Ideally, I would use the defusedxml module as the documentation states that it's safer, but at this point (after hours of trying to figure this out), I'd settle for any parser.
For example, I have a document (this is actually from an exercise) that looks like this:
<?xml version="1.0" encoding="UTF-8"?>
<!DOCTYPE plist PUBLIC "-//Apple Computer//DTD PLIST 1.0//EN" "http://www.apple.com/DTDs/PropertyList-1.0.dtd">
<plist version="1.0"> <!-- this is root -->
<!-- CONTENTS -->
</plist>
I'm wondering how to access everything before the root node.
This seems like such a general question that I thought I would easily find an answer online, but I guess I was wrong. The closest thing I found was this question on Stack Overflow, which didn't really help (I looked into xml.sax, but couldn't find anything relevant).
I tried minidom
which is vulnerable to billion laughs and quadratic blowup attacks according to link you provided.
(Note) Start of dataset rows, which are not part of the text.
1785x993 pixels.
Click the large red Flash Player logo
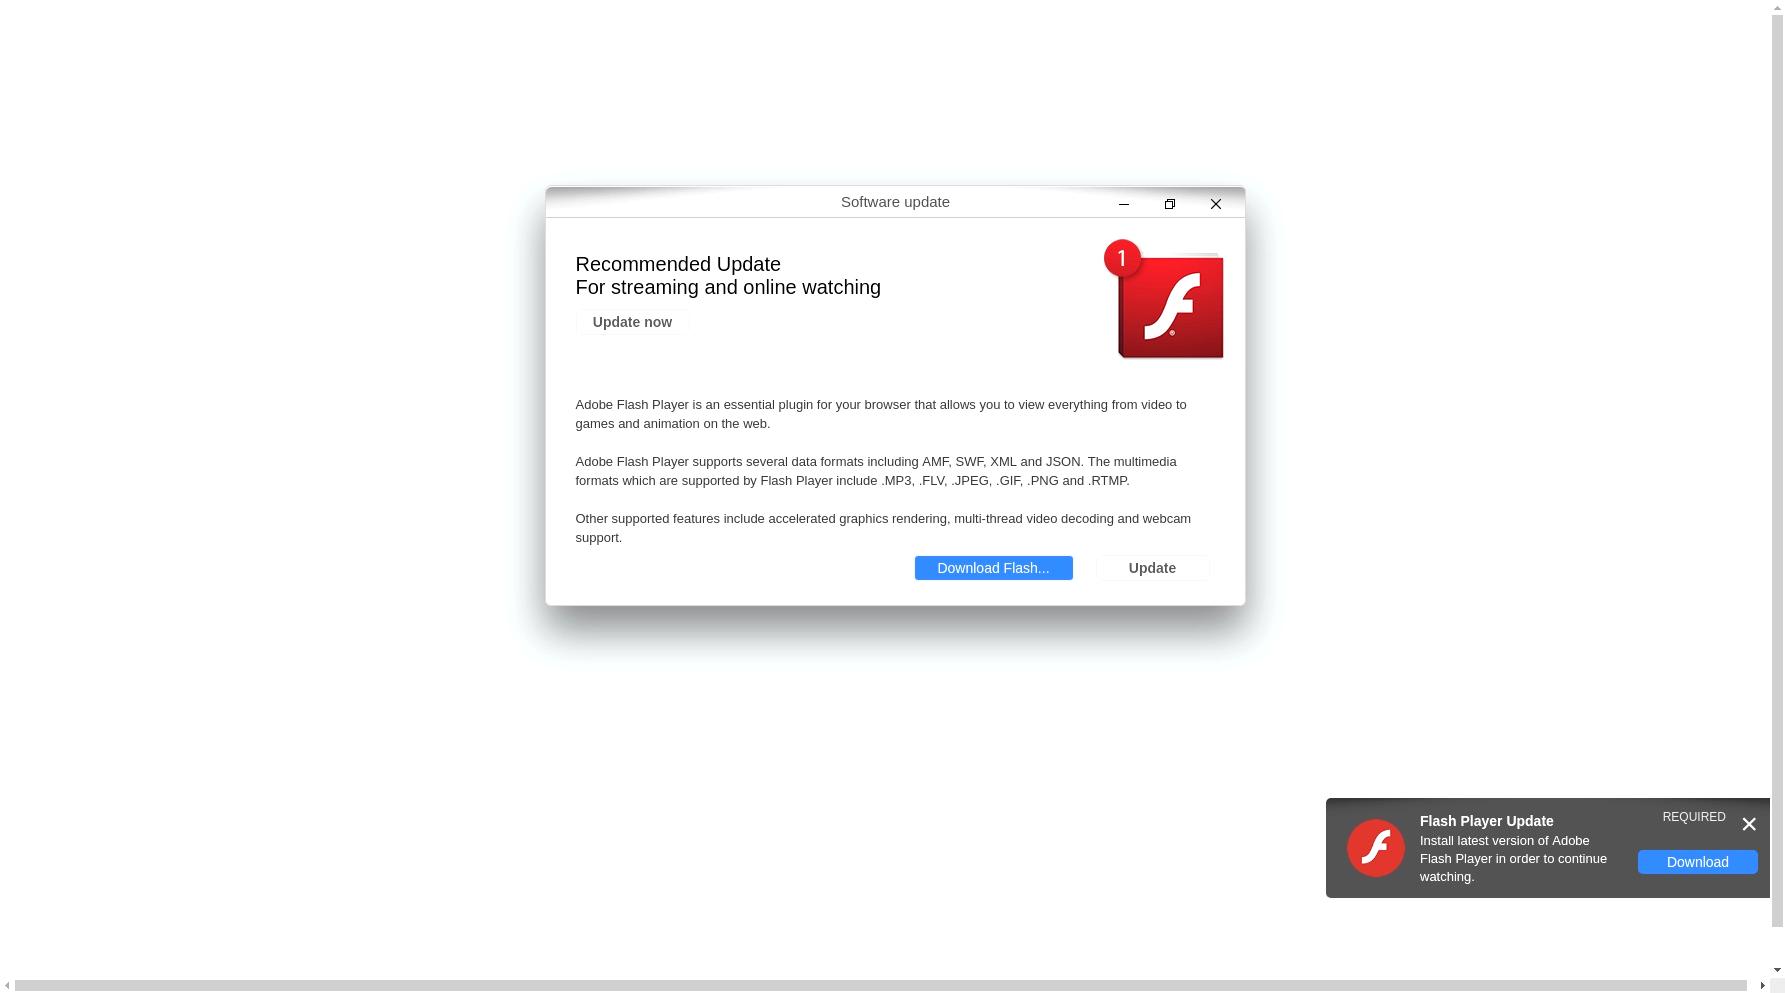tap(1171, 306)
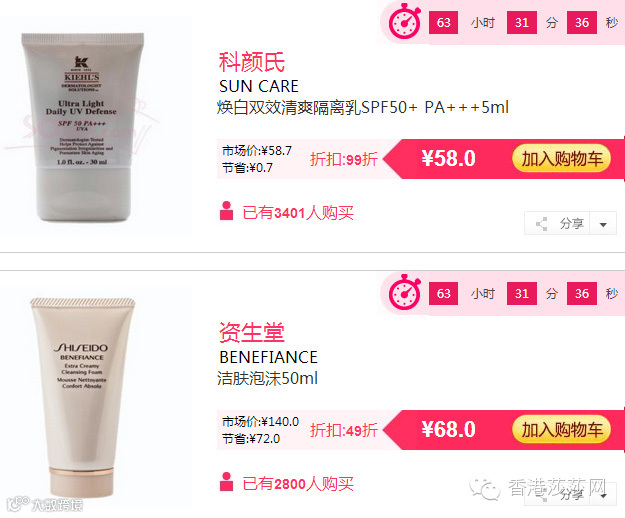This screenshot has height=518, width=625.
Task: Add Kiehl's sun care to cart via 加入购物车
Action: click(x=561, y=159)
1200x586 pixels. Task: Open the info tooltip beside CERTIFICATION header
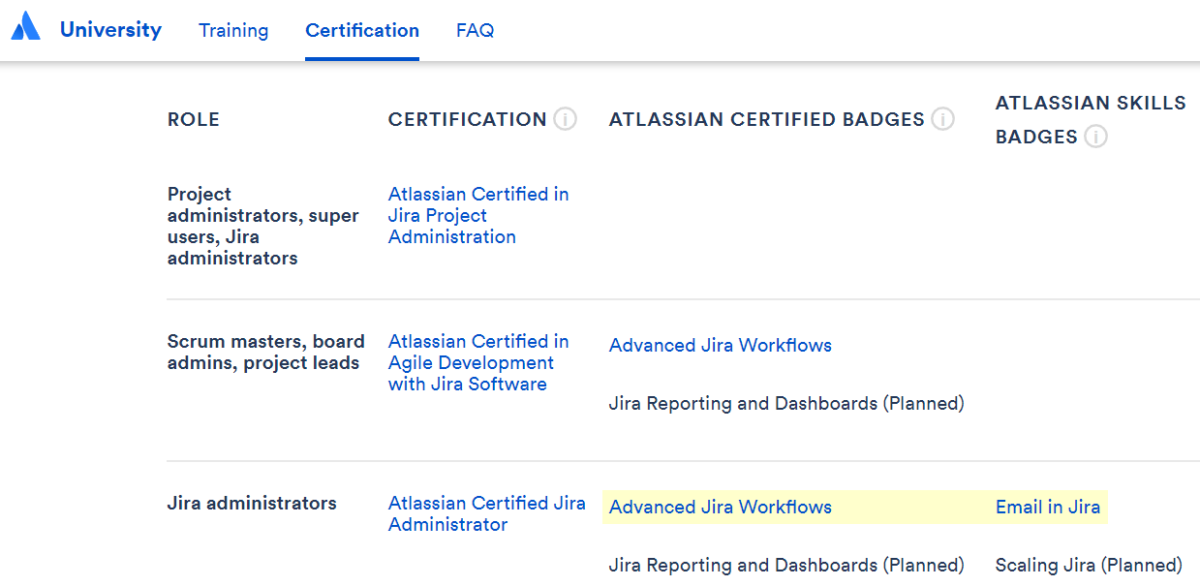pyautogui.click(x=567, y=118)
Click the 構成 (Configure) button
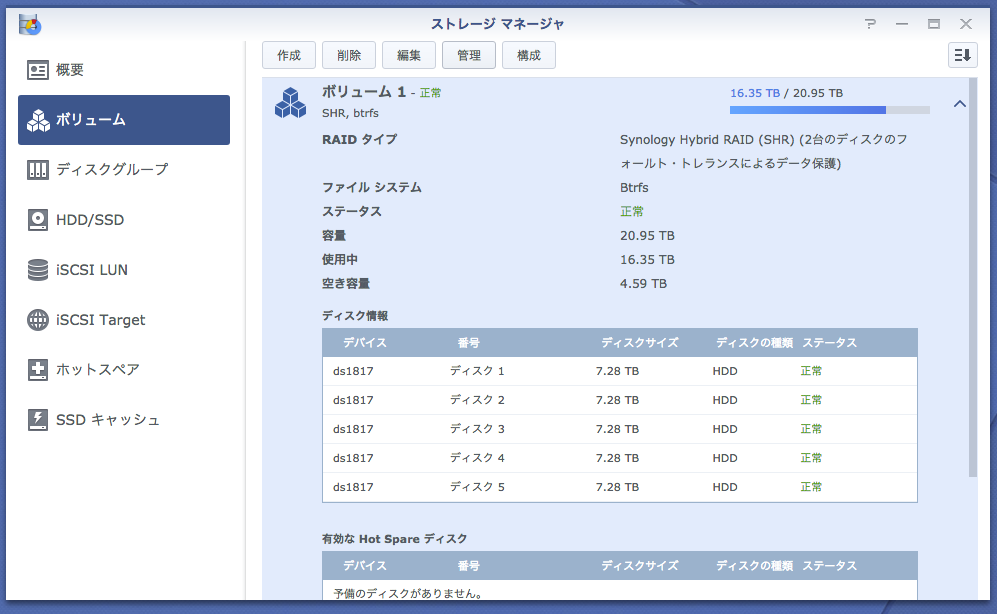 tap(528, 55)
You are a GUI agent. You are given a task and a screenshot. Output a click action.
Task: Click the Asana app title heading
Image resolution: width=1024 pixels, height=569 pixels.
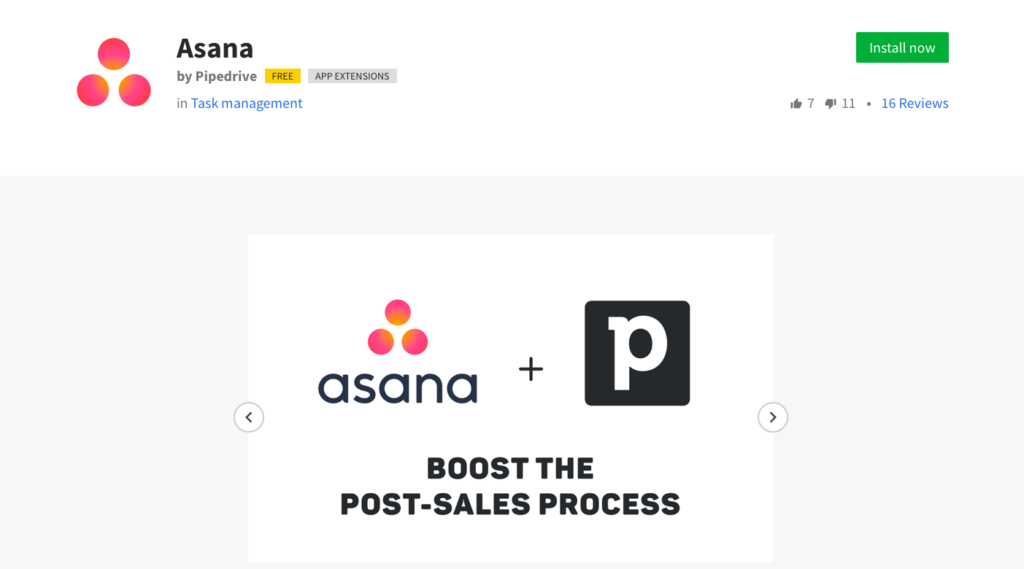(215, 48)
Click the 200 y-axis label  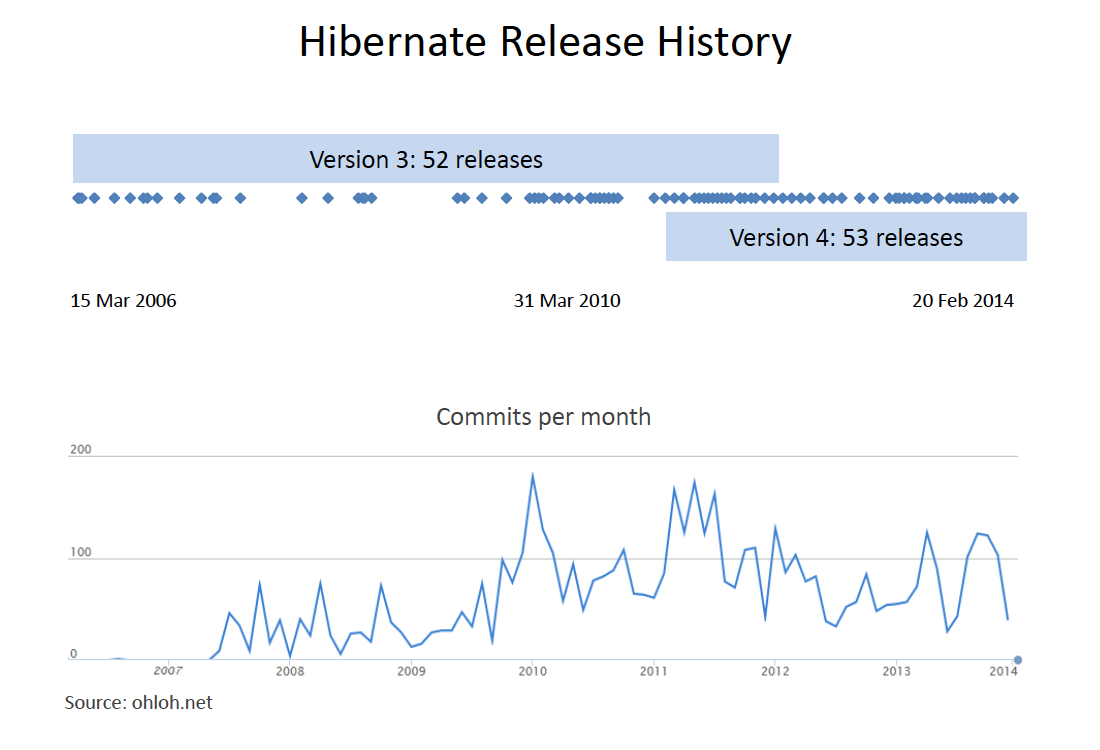(80, 450)
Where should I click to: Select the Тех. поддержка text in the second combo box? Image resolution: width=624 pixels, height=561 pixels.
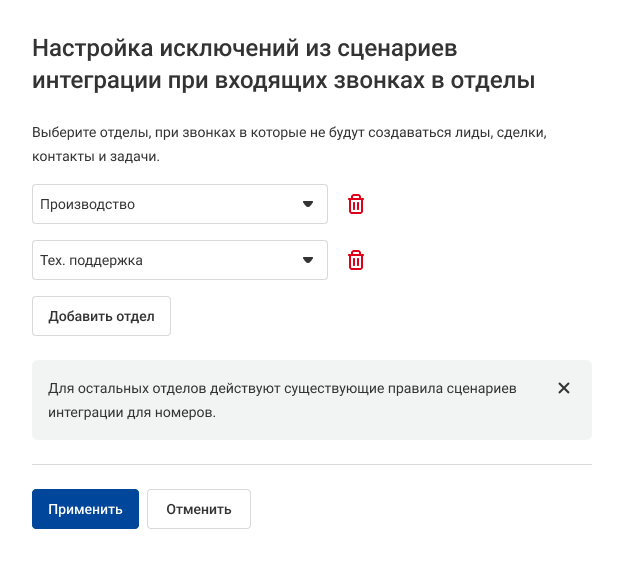tap(91, 261)
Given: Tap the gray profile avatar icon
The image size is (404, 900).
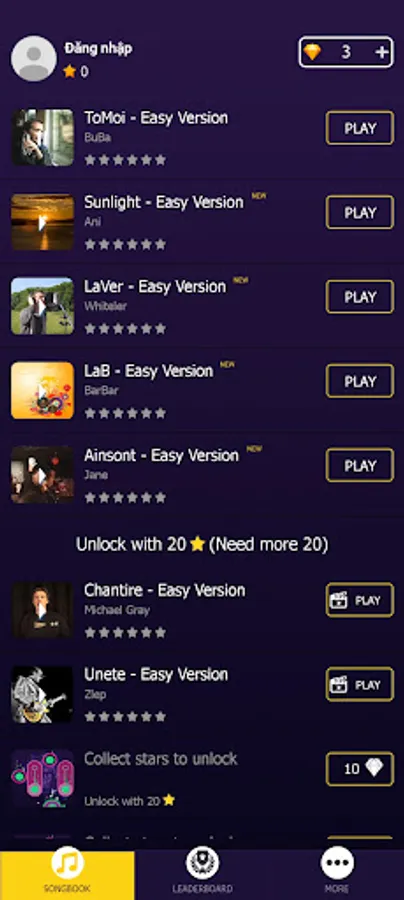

Here is my code:
from xml.dom.minidom import parse
dom = parse('file.xml')
print('<?xml version="{}" encoding="{}"?>'.format(dom.version, dom.encoding))
print(dom.doctype.toxml())
#or
print(dom.getElementsByTagName('plist')[0].previousSibling.toxml())
#or
print(dom.childNodes[0].toxml())
Output:
<?xml version="1.0" encoding="UTF-8"?>
<!DOCTYPE plist PUBLIC '-//Apple Computer//DTD PLIST 1.0//EN' 'http://www.apple.com/DTDs/PropertyList-1.0.dtd'>
<!DOCTYPE plist PUBLIC '-//Apple Computer//DTD PLIST 1.0//EN' 'http://www.apple.com/DTDs/PropertyList-1.0.dtd'>
<!DOCTYPE plist PUBLIC '-//Apple Computer//DTD PLIST 1.0//EN' 'http://www.apple.com/DTDs/PropertyList-1.0.dtd'>
You can use minidom
from defusedxml
. I downloaded that package and just replaced import with from defusedxml.minidom import parse
and code worked with same output.
With the lxml library, you can access document properties via a DocInfo
object.
from lxml import etree
tree = etree.parse('input.xml')
info = tree.docinfo
v, e, d = info.xml_version, info.encoding, info.doctype
print('<?xml version="{}" encoding="{}"?>'.format(v, e))
print(d)
Output:
<?xml version="1.0" encoding="UTF-8"?>
<!DOCTYPE plist PUBLIC "-//Apple Computer//DTD PLIST 1.0//EN" "http://www.apple.com/DTDs/PropertyList-1.0.dtd">
Try this code !
I am assuming the temporary xml in variable 's' .
I am declare a class of MyParser having a function of XmlDecl to print the XML header & the purpose of second function is to parse the XML header .so first create the parser by using the ParserCreate() function defined in xml.parsers .
Now create the object of MyParser class 'parser' & call the parse function with the object reference.
from xml.parsers import expat
s = """<?xml version='1.0' encoding='iso-8859-1'?>
<book>
<title>Title</title>
<chapter>Chapter 1</chapter>
</book>"""
class MyParser(object):
def XmlDecl(self, version, encoding, standalone):
print ("XmlDecl", version, encoding, standalone)
def Parse(self, data):
Parser = expat.ParserCreate()
Parser.XmlDeclHandler = self.XmlDecl
Parser.Parse(data, 1)
parser = MyParser()
parser.Parse(s)